» Document segment
The Process of Schooling (pp. 91-124)
The practice of education system characterized with regulation and resistance is examined in four significant types: first, streaming, which refers to constant grouping and categorization for teaching efficiency, contributes to reinforcing inequality in education. While official knowledge determined by a group of people is distributed in class, other forms of knowledge is regarded as unimportant and excluded. Schools are institutions to generate hegemony, domination by consent or ideologies, to the extent that it selected 'official' knowledge is taken for granted and transmitted without questions being posed and that individualism, which emphasizes individual efforts and merits, is promoted as a hidden assumption of education and regarded naturally, thus inhibits other ways of seeing the social structure. Lastly silencing in class becomes prominent at higher grades. Students internalize uncomfortableness they face in class--although the environment is purposefully created with the value of while, male, middle-class orientation--and avoid anticipated difficulties by being in silence. In spite of the hegemonic power permeated in class, some studies focus on students' resistance to the practice of schooling, such as sub-culture, group actions, breaking dress codes, etc. However, this resistance should not be confused with resentment against anti-authority (p. 118; Giroux, 1983; Lynch, 1989; McLaren, 1998) because the resistance becomes meaningful when it is a response to dehumanizing aspects of schooling practice.

» Directions
In one to three sentences, explain why the schooling passage says students' resistance should be kept distinct from resentment against authority. The lines after the schooling passage have no connection to it.

» Recorded information
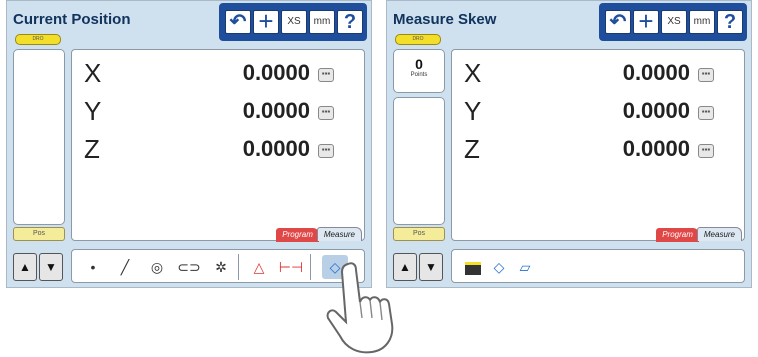 Image resolution: width=758 pixels, height=357 pixels. I want to click on points-counter: 0 Points, so click(419, 71).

» Task answer
The schooling passage says such resistance becomes meaningful when it responds to the dehumanizing aspects of schooling practice. That is why it should not be confused with simple resentment against authority.